Lindroth lab undergrads awarded prestigious undergraduate fellowships

The Lindroth lab is excited to have not one, but two undergraduate fellowship proposals awarded for this upcoming academic year. Tommy Matoska and Sam Jaeger, have been awarded the Sophomore Research Fellowship and the Holstrom Environmental Scholarship respectively.

Tommy, a sophomore, is majoring in biology with certificates in Environmental Studies and Global Health. He will be working with Jenn Riehl (a postdoc fellow) on a project entitled:  Uncovering the genetic architecture of chemical defense in Populus.

Sam, a senior, is majoring in environmental sciences. He will be working with Clay Morrow (graduate student) on a project entitled: A Test of Plant Allocation Theory: Implications for Plantation Forest Production.

Congratulations to both Sam and Tommy!

 

Olivia wins second place in the grad student paper presentation competition!

Our own Olivia Cope has been awarded second place in a graduate student paper presentation competition (Plant-Insect Interactions section) at the North Central Branch meeting of the Entomological Society of America in Madison, Wisconsin this week.

Her paper entitled “Clonal ramets of trembling aspen do not coordinate defense induction” shows that while clonal ramets of trembling aspen may share resources through vascular connections in their roots, they do not appear to coordinate defense induction through these connections.

Ned publishes aspen freeze study results

Ned Rubert-Nason has successfully published the results from his Aspen Freeze Study in Plant, Cell and Environment. The study showed that vernal freeze damage to aspen alters phytochemistry and plant-insect interactions (indicated by faster reproduction of aphids on trees with prior damage).

These results suggest that even a single damaging vernal freeze event can have long term consequences for plant-insect interactions through effects on plant growth and chemistry. Additionally, variable responses among genotypes suggests that increases in the frequency of vernal freeze events, like those predicted to occur in temperate regions, could influence natural selection. 

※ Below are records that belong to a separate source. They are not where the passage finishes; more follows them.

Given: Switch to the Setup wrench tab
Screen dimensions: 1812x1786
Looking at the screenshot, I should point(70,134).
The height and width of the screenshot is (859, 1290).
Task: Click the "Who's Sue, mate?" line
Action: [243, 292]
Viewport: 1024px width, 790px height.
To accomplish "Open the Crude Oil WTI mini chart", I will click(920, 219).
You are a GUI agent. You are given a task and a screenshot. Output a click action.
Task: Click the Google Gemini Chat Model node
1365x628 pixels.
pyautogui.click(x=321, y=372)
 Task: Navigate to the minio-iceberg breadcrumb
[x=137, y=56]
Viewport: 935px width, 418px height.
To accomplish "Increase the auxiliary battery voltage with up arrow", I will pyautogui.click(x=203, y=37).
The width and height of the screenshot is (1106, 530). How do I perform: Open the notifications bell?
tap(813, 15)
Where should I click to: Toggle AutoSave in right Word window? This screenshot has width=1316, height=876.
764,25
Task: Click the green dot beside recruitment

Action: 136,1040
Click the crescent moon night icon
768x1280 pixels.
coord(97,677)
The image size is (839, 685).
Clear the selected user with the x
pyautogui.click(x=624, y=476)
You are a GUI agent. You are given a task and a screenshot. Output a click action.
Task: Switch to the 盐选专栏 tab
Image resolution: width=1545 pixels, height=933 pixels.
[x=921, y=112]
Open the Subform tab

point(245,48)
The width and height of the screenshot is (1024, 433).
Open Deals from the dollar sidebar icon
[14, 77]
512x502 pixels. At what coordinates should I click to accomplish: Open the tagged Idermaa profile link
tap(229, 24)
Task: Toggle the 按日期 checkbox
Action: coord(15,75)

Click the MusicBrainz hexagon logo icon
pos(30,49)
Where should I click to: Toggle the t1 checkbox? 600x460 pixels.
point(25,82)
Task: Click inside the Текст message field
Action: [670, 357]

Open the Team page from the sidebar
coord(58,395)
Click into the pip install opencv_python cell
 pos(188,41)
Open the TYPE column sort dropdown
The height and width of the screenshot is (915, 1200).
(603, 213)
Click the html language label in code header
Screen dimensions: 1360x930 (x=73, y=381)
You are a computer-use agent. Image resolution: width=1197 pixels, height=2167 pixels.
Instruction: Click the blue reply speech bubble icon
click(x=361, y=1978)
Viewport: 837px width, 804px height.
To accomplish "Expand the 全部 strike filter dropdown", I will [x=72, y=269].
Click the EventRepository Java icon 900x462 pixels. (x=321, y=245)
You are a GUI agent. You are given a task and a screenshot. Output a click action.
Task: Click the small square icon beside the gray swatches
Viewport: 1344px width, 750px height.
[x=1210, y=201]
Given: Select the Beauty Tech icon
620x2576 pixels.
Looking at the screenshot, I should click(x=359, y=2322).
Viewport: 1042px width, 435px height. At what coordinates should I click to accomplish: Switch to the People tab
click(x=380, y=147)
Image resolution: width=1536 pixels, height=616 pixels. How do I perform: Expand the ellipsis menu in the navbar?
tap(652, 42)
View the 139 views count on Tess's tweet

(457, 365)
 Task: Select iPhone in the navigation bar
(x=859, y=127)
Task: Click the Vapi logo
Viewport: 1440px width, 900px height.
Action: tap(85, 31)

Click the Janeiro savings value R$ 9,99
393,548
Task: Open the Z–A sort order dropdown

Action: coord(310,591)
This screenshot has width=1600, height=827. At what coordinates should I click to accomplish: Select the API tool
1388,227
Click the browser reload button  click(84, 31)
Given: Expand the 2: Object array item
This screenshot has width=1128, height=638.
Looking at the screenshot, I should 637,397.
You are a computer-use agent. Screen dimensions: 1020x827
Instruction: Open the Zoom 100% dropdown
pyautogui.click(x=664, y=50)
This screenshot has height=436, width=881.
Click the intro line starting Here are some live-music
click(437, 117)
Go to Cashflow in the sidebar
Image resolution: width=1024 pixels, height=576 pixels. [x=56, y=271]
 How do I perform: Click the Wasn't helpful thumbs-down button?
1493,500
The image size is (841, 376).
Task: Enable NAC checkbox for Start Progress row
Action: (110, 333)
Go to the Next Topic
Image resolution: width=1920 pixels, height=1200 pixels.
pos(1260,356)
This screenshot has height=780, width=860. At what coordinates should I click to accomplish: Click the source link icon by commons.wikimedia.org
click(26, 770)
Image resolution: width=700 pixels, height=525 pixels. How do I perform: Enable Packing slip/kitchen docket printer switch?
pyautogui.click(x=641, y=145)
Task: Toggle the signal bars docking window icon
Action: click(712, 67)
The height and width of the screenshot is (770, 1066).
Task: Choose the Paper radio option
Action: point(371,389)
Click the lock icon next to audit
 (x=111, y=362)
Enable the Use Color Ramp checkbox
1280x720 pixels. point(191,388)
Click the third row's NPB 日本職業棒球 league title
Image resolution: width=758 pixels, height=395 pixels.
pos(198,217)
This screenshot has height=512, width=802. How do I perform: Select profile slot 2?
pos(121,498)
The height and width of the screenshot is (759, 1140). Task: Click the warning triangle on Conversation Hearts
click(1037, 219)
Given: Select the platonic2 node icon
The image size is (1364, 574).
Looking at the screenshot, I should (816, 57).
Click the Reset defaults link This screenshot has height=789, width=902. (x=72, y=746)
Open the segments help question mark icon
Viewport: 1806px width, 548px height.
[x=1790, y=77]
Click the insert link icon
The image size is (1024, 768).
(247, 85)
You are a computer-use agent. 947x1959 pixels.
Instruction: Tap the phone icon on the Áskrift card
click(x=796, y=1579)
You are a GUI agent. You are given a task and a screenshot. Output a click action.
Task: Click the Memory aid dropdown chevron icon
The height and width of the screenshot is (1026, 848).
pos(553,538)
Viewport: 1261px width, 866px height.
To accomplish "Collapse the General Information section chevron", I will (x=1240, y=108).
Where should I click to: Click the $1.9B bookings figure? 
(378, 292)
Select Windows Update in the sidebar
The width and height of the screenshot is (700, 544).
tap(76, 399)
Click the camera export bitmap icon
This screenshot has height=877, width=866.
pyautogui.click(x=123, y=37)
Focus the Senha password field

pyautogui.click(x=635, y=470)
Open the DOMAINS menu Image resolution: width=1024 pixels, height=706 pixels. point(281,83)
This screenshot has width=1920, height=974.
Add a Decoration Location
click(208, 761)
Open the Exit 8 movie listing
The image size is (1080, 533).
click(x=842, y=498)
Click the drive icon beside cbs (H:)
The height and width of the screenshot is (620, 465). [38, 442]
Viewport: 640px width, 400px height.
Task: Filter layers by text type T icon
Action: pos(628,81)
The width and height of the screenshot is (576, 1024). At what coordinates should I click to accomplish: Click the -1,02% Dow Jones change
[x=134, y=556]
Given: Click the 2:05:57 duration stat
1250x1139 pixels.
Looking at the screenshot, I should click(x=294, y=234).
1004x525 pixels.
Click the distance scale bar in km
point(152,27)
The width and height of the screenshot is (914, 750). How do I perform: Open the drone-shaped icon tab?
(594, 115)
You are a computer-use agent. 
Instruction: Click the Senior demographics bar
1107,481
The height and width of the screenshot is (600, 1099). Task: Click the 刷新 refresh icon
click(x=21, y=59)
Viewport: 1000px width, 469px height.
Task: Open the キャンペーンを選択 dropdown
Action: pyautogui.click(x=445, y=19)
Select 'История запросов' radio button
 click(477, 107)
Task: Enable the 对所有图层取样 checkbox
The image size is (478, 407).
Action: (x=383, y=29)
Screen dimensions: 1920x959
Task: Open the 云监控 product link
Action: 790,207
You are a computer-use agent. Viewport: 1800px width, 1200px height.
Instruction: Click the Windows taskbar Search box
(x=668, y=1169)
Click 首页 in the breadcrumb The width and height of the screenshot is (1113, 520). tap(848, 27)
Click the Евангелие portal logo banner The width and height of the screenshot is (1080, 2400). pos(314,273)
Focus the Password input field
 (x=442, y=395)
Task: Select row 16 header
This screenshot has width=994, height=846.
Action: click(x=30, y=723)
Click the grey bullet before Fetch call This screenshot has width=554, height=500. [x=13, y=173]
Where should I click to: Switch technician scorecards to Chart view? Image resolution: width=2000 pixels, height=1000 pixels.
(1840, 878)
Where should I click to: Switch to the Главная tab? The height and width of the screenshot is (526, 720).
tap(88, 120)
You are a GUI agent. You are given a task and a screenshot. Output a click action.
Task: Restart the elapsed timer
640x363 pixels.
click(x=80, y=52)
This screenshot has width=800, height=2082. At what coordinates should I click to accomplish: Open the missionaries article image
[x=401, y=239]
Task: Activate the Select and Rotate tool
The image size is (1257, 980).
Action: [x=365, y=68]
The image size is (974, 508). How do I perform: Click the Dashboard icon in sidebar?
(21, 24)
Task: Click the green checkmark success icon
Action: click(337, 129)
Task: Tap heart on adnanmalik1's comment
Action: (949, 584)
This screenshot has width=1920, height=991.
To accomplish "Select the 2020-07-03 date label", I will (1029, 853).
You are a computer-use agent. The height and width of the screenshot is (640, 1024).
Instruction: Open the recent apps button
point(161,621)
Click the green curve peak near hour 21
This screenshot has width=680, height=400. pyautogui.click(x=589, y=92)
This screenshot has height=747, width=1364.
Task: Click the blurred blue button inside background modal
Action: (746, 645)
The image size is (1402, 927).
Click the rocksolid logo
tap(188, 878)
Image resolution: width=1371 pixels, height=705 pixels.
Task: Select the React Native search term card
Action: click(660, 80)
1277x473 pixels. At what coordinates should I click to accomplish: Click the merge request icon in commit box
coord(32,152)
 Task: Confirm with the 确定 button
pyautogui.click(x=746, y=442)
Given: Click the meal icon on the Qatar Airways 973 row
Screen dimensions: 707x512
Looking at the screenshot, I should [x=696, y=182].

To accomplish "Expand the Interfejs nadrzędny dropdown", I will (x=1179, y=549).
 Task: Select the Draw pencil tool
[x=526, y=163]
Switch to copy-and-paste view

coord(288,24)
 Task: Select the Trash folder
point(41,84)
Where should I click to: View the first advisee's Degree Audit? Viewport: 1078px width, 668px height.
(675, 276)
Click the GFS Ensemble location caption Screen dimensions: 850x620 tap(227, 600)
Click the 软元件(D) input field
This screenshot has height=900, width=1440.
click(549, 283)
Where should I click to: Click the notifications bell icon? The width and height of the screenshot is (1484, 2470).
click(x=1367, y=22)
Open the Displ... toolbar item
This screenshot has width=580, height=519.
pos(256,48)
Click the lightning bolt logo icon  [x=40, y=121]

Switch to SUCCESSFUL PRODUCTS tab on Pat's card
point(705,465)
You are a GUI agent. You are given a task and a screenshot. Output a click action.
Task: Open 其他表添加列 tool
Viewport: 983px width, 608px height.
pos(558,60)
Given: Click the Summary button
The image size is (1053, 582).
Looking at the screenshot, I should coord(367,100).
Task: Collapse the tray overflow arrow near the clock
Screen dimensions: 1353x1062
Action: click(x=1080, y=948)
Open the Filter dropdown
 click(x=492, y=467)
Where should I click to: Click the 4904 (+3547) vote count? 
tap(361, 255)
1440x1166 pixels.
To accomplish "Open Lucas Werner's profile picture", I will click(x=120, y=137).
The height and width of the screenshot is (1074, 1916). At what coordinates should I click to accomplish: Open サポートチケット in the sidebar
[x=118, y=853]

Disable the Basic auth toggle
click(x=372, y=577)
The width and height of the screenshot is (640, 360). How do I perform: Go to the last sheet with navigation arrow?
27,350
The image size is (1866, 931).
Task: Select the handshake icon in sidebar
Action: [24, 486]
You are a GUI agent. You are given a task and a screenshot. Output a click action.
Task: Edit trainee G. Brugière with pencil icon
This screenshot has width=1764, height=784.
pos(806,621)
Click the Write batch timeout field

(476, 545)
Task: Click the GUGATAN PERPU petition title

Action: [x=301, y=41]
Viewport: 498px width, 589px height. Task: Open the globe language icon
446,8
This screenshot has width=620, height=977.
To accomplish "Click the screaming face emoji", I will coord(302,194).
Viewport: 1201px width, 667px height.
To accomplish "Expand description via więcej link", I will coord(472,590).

Much research has focused on immediate effects of climate change consequences for forest tree health, so this study helps fill a gap concerning cascading effects on trees and their associated communities as a result of a changing climate.

 

Amy receives prestigious George Kress Award for excellence in teaching!

Our own Amy Flansburg has been selected as the recipient of the Forest and Wildlife Ecology Department’s George Kress Award for Outstanding Contribution of a Forestry Graduate Student (and she receives $1000!). The award is given to a graduate student who has gone above and beyond contributing to the department’s mission “to provide science-based research, instruction, and extension that supports forest management in an ecologically, economically, and socially sustainable fashion”. Amy took on the sole responsibility of teaching Forest Ecology last fall and has been an advocate for undergraduate students in the department.

Congratulations Amy!

 

In the spotlight: the art of science

Our own Hilary Barker submitted an up close photo of stinkbug eggs to the 6th Annual (2016) UW-Madison Cool Science Image Contest and was selected as one of 12 winners out of 93 submissions. Recently, her artwork and the story behind it was showcased in a short video entitled, “Forward Motion: The Art of Science” that will also be aired on the Big Ten Network as a TV story called “Art of Science” on a date yet to be determined.

Congratulations to Hilary!

Congratulations to Jennifer Riehl!

 

Jennifer Riehl has been awarded a postdoctoral fellowship through the National Institute of Food and agriculture (NIFA). She will be researching the genetic architecture of growth and defense traits in aspen using a combination of genomic and transcriptomic data.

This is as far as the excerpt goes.